## What is being asked
State how many lines of the entries hold the string "Sort", and output nothing but that count.

** Opening Records for this task block **

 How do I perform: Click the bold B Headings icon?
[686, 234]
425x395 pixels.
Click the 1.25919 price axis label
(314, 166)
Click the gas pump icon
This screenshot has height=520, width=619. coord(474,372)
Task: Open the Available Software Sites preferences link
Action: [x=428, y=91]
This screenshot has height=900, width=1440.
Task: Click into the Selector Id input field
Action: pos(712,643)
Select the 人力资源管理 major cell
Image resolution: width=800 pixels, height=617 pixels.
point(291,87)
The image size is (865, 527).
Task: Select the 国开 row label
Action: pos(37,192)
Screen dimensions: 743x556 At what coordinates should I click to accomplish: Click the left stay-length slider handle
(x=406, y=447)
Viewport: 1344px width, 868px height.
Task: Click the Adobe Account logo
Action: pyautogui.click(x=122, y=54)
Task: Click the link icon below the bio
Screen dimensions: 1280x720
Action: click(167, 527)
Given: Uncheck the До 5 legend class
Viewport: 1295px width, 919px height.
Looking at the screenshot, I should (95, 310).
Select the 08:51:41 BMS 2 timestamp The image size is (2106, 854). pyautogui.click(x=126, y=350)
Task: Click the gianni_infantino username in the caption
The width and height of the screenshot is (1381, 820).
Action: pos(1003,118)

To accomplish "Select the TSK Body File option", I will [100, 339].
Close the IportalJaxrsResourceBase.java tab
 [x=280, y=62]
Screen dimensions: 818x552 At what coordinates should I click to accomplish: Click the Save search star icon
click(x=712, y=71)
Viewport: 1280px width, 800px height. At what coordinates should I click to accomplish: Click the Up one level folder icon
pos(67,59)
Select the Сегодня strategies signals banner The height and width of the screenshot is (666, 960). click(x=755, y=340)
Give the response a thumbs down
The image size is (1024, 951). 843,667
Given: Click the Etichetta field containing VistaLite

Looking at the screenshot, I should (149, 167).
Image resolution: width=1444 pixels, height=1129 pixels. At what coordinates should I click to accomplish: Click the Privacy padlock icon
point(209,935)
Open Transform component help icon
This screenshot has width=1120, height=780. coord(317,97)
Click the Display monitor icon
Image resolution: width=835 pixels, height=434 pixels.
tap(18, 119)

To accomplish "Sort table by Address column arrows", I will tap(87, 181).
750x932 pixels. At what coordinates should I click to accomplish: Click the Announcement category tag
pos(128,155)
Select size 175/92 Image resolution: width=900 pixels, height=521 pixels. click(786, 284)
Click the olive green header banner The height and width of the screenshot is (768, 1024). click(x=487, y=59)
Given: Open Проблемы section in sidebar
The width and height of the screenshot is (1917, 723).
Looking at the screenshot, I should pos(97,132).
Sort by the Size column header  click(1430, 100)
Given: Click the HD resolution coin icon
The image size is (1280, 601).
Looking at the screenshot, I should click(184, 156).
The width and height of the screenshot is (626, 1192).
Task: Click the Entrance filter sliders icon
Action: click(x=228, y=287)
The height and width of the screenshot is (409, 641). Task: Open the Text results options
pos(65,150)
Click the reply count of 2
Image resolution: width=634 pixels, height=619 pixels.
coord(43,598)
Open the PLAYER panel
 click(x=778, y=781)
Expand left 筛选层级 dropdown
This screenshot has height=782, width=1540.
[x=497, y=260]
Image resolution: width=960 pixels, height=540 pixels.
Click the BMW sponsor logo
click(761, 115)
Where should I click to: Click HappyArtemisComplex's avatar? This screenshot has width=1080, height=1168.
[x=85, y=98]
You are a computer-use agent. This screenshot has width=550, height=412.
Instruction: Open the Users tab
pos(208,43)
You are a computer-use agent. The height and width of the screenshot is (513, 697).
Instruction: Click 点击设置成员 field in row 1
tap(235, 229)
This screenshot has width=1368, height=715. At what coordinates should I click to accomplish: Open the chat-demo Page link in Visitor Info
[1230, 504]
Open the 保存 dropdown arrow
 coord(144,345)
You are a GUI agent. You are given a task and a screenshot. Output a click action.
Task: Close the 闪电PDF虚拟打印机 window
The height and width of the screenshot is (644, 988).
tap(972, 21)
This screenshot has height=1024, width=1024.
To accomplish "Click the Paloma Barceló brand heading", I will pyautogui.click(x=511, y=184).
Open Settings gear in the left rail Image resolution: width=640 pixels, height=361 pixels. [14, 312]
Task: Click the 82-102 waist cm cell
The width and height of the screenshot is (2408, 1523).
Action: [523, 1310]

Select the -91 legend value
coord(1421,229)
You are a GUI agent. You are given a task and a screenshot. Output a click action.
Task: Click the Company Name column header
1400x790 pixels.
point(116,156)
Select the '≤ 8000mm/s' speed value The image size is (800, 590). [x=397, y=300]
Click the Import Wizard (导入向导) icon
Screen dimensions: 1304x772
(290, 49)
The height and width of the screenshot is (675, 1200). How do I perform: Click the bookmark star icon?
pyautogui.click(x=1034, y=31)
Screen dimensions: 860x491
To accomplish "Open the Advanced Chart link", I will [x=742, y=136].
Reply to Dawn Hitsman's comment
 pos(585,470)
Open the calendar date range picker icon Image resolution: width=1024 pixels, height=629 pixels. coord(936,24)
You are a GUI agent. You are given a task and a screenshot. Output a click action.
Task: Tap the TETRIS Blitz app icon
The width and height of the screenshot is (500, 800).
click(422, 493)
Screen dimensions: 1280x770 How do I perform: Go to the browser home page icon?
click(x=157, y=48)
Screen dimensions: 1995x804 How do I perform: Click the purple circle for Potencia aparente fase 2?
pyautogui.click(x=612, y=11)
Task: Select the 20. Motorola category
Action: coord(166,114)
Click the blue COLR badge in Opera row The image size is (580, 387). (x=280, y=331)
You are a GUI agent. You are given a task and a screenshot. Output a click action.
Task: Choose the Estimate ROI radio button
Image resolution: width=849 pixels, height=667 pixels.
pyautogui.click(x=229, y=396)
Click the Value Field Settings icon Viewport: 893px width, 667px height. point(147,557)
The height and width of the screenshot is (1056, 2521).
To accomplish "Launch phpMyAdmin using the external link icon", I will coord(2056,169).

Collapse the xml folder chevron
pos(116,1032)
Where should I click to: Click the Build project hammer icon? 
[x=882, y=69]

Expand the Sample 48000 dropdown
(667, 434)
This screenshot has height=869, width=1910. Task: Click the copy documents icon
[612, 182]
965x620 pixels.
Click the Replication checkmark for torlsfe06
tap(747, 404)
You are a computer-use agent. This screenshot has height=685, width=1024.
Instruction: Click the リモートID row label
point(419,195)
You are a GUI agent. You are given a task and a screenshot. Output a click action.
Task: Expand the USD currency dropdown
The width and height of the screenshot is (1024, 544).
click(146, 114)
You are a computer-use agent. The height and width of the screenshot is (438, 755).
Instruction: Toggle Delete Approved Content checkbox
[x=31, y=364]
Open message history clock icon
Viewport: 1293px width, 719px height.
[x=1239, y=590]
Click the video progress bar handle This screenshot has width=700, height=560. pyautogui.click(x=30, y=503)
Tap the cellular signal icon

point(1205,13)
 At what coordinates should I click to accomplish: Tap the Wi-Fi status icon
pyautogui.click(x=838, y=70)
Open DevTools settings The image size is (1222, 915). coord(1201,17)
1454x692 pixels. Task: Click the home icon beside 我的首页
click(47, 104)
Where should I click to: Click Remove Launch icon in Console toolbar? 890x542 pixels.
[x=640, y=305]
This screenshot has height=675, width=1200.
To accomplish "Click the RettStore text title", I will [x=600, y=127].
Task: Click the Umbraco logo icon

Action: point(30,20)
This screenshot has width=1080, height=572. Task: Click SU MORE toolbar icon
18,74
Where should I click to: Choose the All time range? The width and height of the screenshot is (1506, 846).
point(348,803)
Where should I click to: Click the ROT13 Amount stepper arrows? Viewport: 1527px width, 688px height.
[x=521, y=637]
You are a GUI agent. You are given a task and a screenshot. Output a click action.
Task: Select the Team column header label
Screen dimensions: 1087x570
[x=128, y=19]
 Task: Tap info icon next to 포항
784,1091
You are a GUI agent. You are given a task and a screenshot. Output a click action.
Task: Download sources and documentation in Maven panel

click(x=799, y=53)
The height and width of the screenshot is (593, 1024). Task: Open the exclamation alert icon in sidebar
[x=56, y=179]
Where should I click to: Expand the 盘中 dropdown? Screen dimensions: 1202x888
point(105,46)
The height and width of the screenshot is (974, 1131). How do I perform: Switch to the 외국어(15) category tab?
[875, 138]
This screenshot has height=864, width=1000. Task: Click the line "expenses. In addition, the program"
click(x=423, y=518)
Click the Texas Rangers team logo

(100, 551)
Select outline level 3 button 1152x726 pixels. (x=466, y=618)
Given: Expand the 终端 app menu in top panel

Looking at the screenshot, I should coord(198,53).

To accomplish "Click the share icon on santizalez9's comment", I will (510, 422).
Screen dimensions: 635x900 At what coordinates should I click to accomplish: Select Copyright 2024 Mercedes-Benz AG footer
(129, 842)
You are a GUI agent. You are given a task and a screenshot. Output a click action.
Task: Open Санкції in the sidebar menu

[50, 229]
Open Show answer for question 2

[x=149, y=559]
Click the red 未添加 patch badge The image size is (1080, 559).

** Closing Records for this task block **

## The completed task
2